Écrit par : D.a.l. | 25/04/2007

L'EXEMPLE DE CHARLES DE FOUCAULD

> Je pense que notre époque est marquée par deux pathologies opposées:
- la pathologie de la différence de Dieu qui devient alors complètement extérieur, et donc menaçant ou gênant pour l'homme;
- la pathologie de la proximité de Dieu, si proche qu'il finit par disparaître dans l'humanité, l'homme prenant sa place dans une divinisation orgueilleuse de lui-même.
Notre époque est marquée par le choc entre ces deux pathologies, bien plus que par le choc des civilisations.
L'itinéraire de Charles de Foucauld peut nous éclairer: englué dans un athéisme pratique, il a découvert, par l'Islam, la différence de Dieu qui lui manquait tant. Il est ainsi redevenu chrétien; sa vie a recommencé à respirer avec les deux poumons du Dieu autre "autrement qu'autrui" et du Dieu "plus intime à nous-mêmes que nous-mêmes". Il a été libéré de l'athéisme étouffant sans adhérer pour autant à l'Islam.

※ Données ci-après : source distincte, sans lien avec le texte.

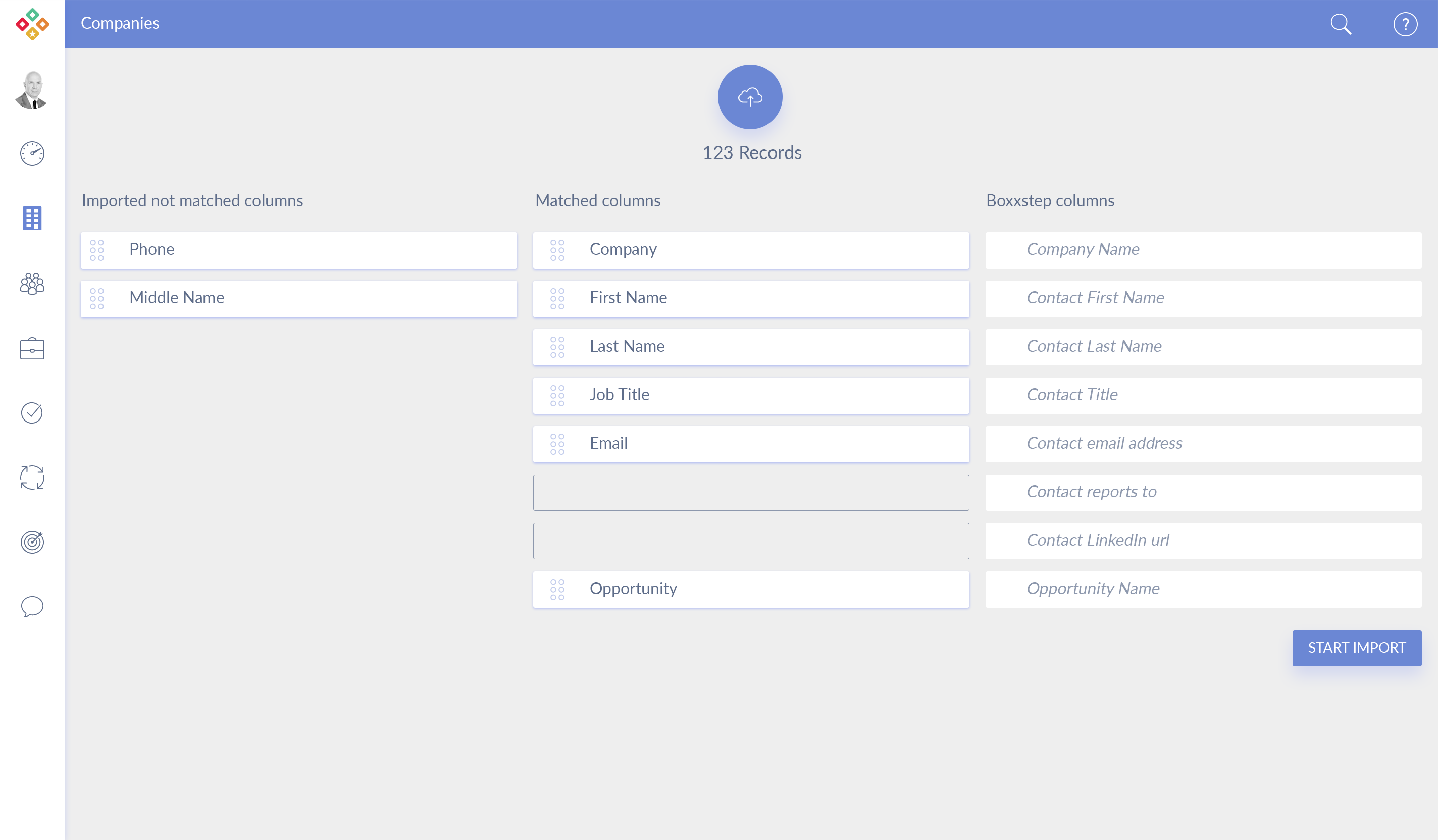Click the empty slot beside Contact reports to
The height and width of the screenshot is (840, 1438).
coord(750,493)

Écrit par : BH | 25/04/2007

LE VOTE

> Puis-je vous inviter à lire quelque chose de plus prosaïque concernant le prochain vote, qui pose problème pour les catholiques:

http://www.hermas.info/article-6482868.html

Peut-être pouvons-nous encore interpeler les candidats ? Je l'espère à défaut d'y croire vraiment !

Cordialement

Écrit par : F. | 25/04/2007

> "...où donc il devient plausible que sans Dieu il n’y a plus d’homme."

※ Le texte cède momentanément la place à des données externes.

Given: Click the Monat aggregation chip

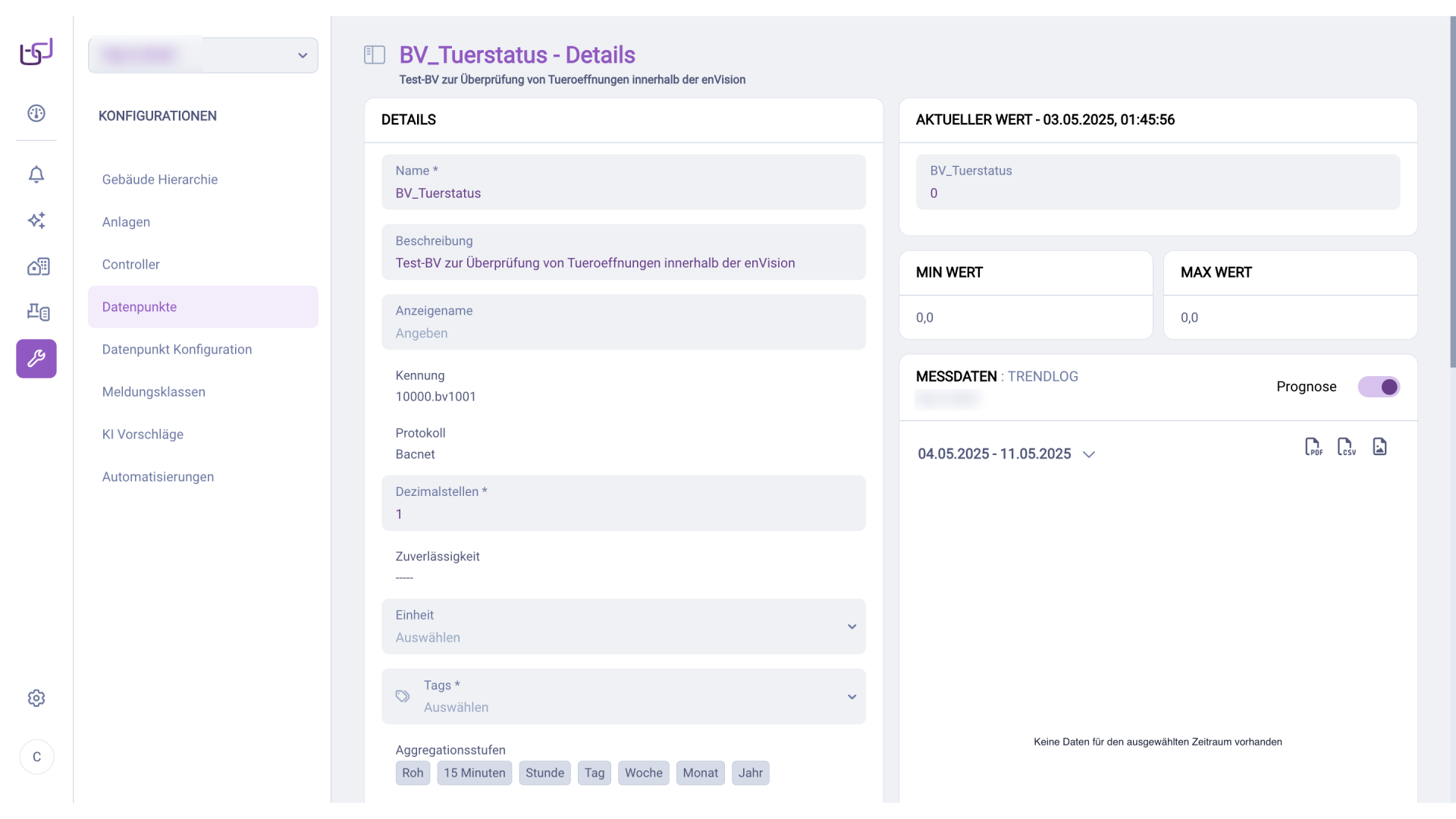Looking at the screenshot, I should pos(699,773).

Les régimes génocidaires l'ont confirmé.

Écrit par : Qwyzyx | 25/04/2007

L'ANALYSE DU P. GARRIGUES

> Il me semble que dans ces débats - dont l'existence même est une bénédiction, ne le perdons pas de vue - l'analyse du P. Garrigues, dans libertépolitique.com, répond véritablement à cette exigence d'une vision d'intériorité. Il ne s'agit pas d'échapper, par révolte ou lassitude, ou désespoir, à la sphère du politique pour se réfugier dans le divin. Il s'agit, dans un problème humain concret et déterminant, d'accepter de s'engager comme des chrétiens incarnés. Notre humanité n'a pas de sens sans la vie sociale, il est aisé de le comprendre. Mais l'inverse est également vrai. Notre vie sociale n'a pas de sens sans notre humanité, et cette dernière n'est telle que par le christianisme. Il faut donc tout assumer, et plus les enjeux humains sont graves, et plus notre conscience chrétienne doit être en alerte.

Dans cette approche, où le témoignage devient aussi une priorité non négociable, nous avons besoin de nos Pasteurs. C'est pourquoi nous avons lancé, sur Hermas, un appel qui leur est destiné : http://www.hermas.info/article-6483831.html. Il ne paraît pas concevable, dans de telles circonstances, que les chrétiens, qui sont citoyens ET fidèles, soient laissés sans orientation. Pouvez-vous nous aider à le diffuser ?

Écrit par : Pierre Gabarra | 25/04/2007

LAMARTINE

> Notre crime est d'être homme et de vouloir connaître
Ignorer et servir c'est la loi de notre être.

écrivait Lamartine dans es méditations poétique. Est-ce cela encore la christianisme politique?